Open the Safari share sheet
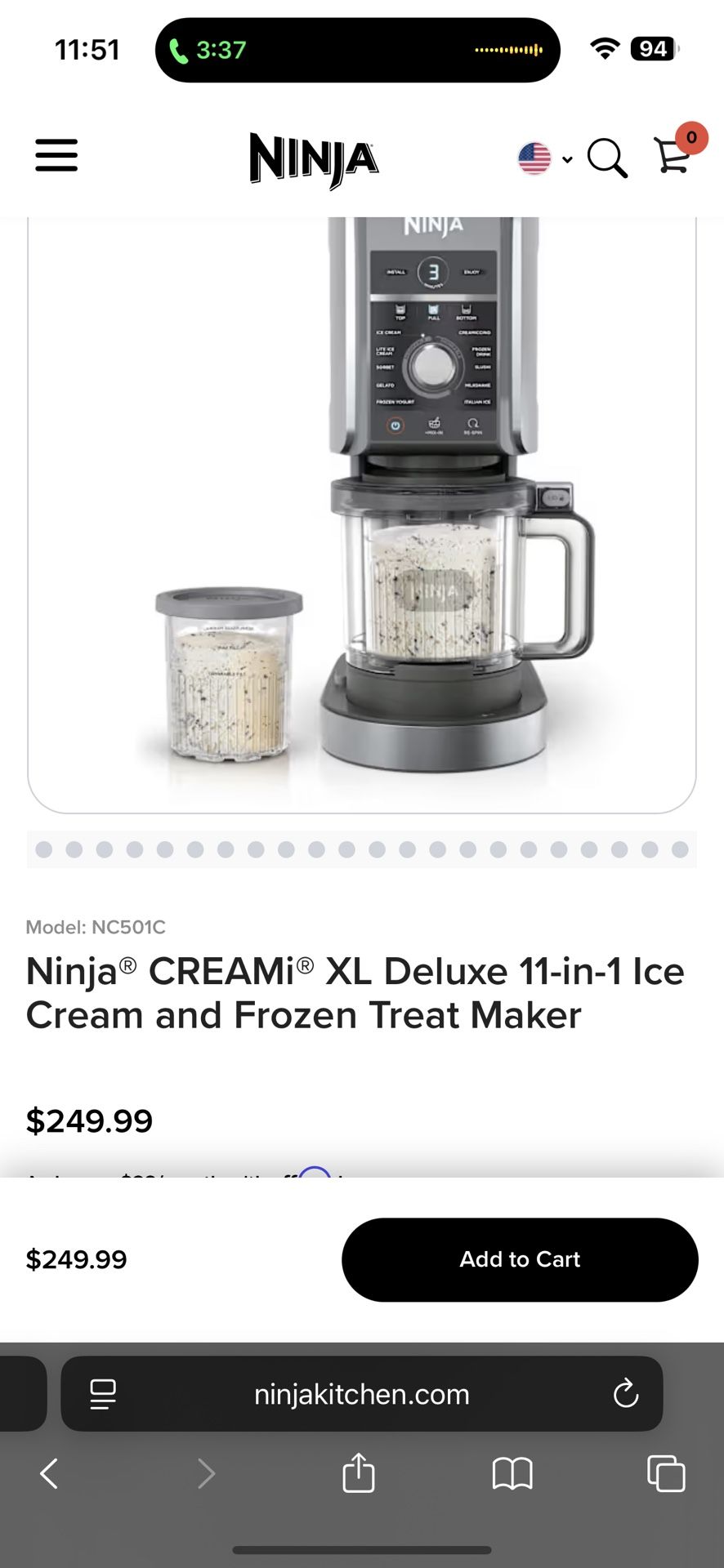Viewport: 724px width, 1568px height. (359, 1472)
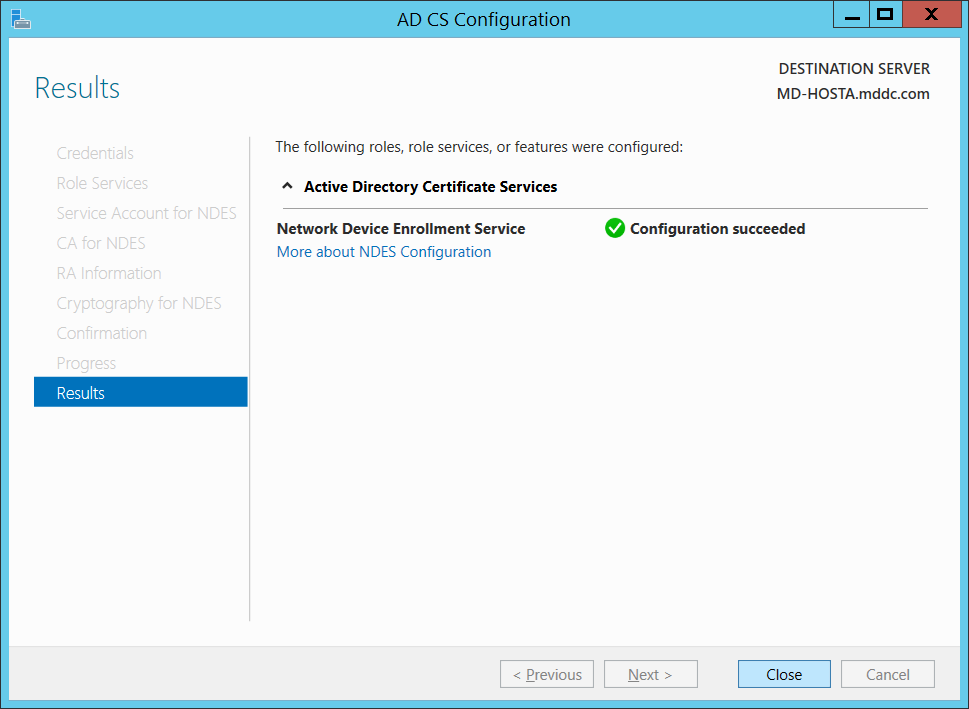The height and width of the screenshot is (709, 969).
Task: Click the green Configuration succeeded checkmark icon
Action: 615,228
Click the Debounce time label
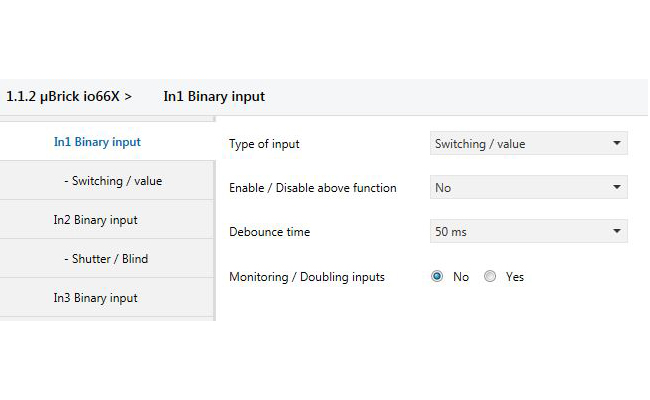 [269, 232]
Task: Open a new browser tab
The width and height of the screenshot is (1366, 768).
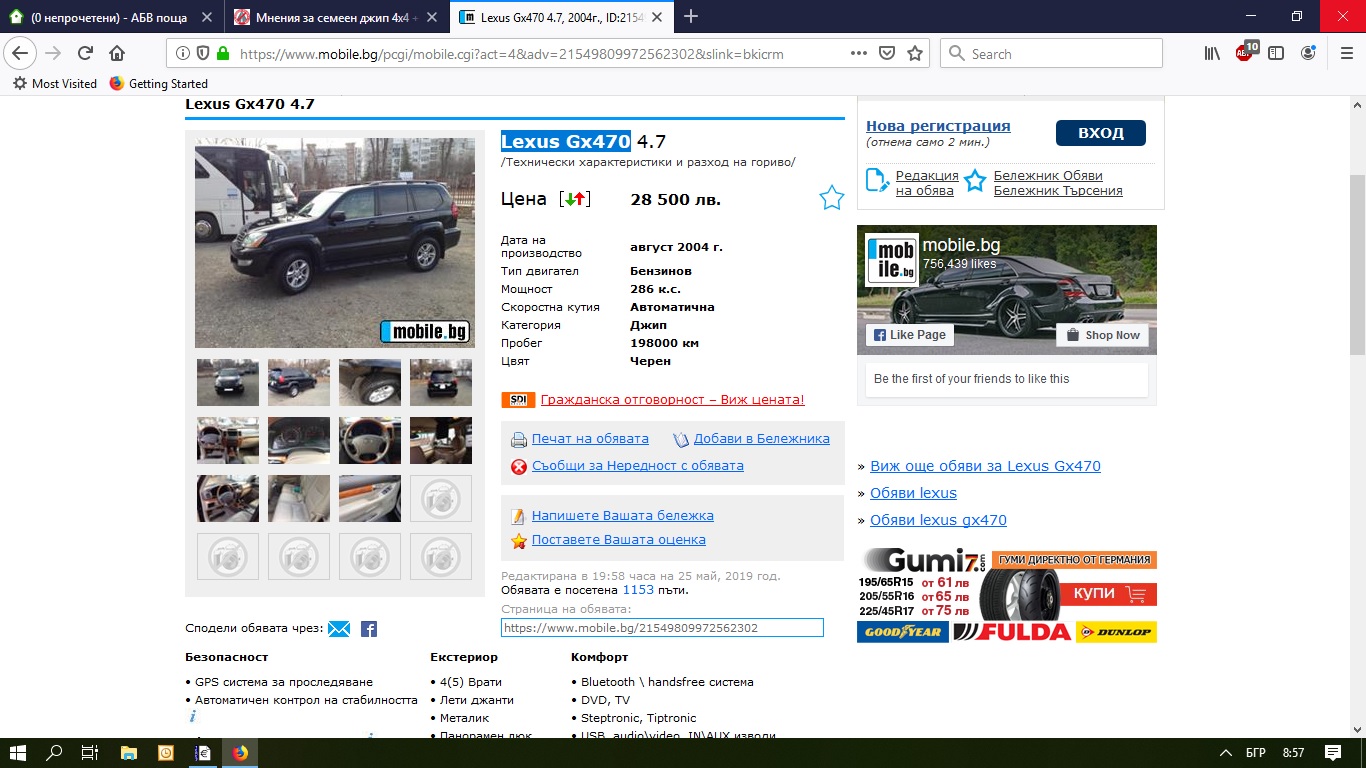Action: [691, 16]
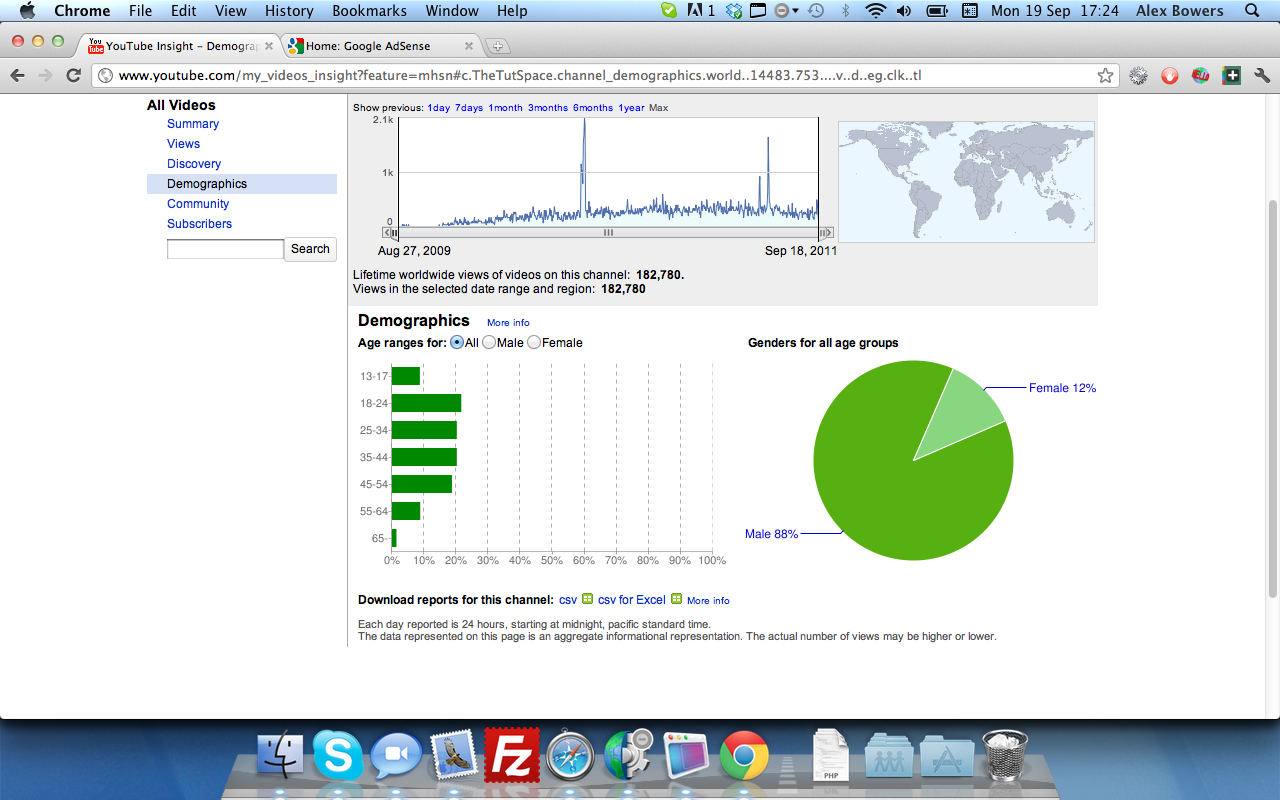
Task: Click the csv spreadsheet download icon
Action: (x=588, y=600)
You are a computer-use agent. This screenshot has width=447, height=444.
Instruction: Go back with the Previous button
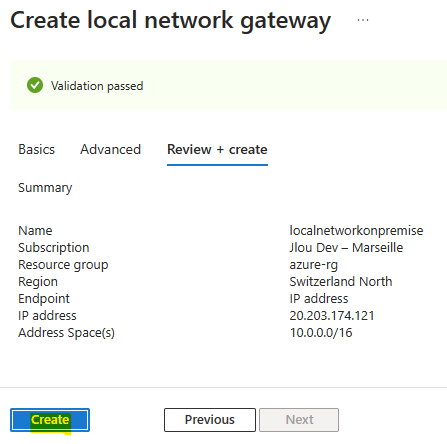pyautogui.click(x=210, y=420)
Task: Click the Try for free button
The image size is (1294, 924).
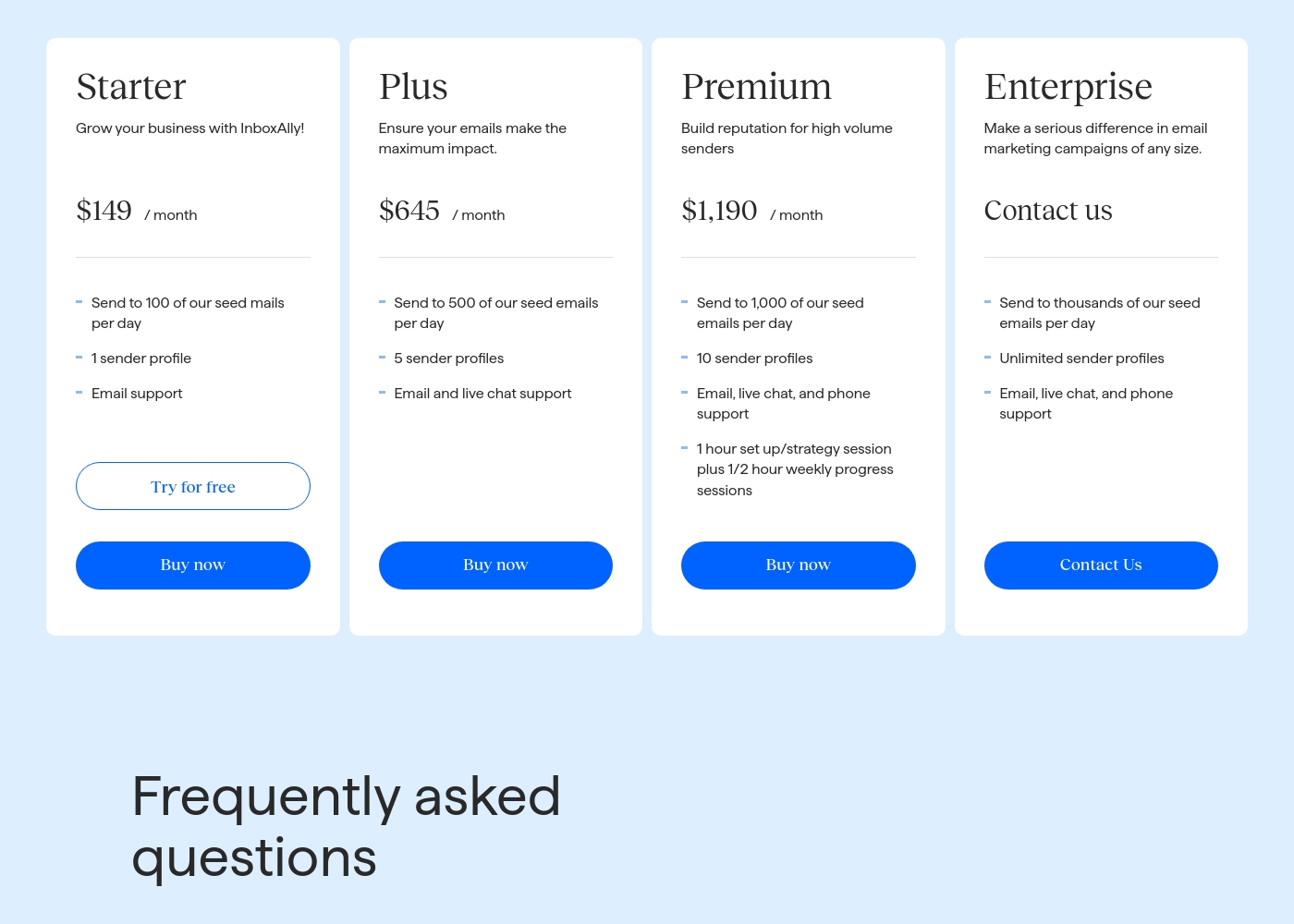Action: pyautogui.click(x=193, y=486)
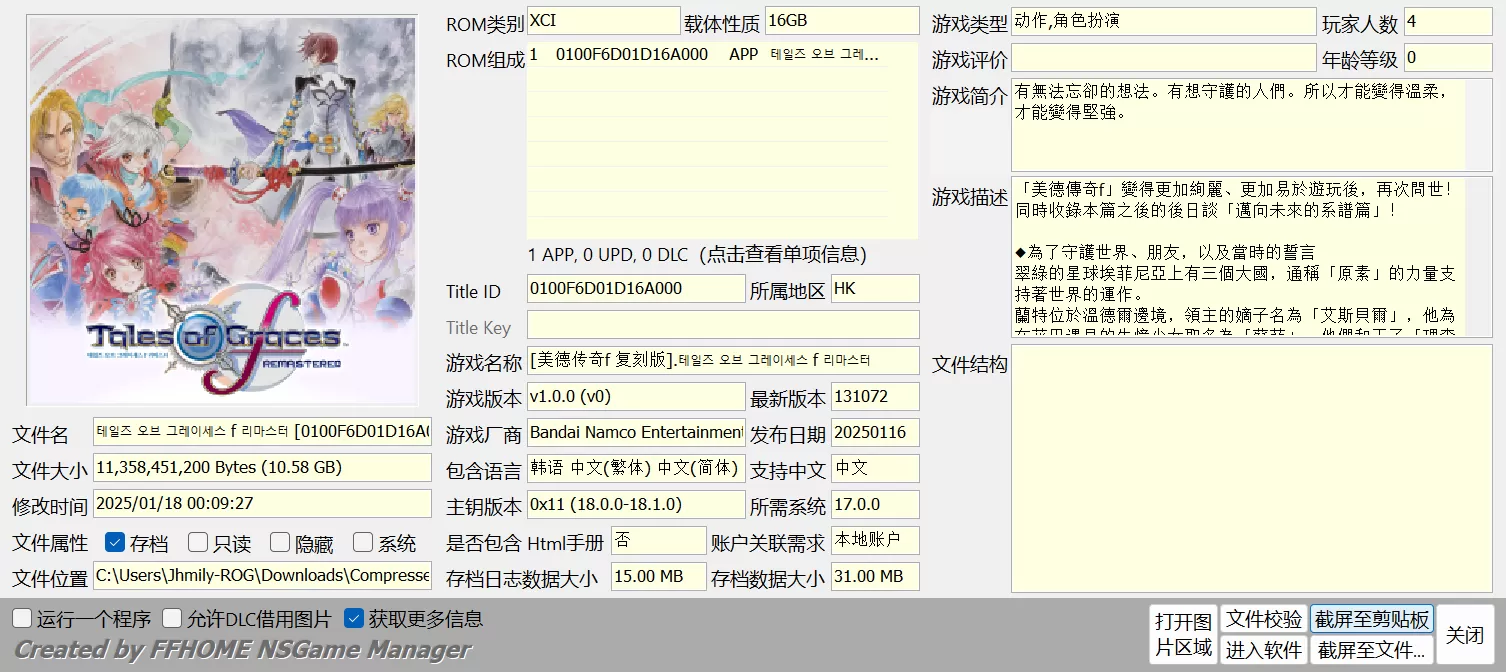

+===+

All lines of the listing must be given again exactly, excluding the pictures.

Open the Safari share sheet
Viewport: 724px width, 1568px height. (359, 1472)
The height and width of the screenshot is (709, 969).
Task: Click the green Configuration succeeded checkmark icon
Action: 615,228
Click the Debounce time label
 [269, 232]
Task: Open a new browser tab
The width and height of the screenshot is (1366, 768).
Action: [691, 16]
Task: Click the csv spreadsheet download icon
Action: (x=588, y=600)
You are a computer-use agent. This screenshot has width=447, height=444.
Instruction: Go back with the Previous button
pyautogui.click(x=210, y=420)
Task: Click the Try for free button
The image size is (1294, 924).
Action: pyautogui.click(x=193, y=486)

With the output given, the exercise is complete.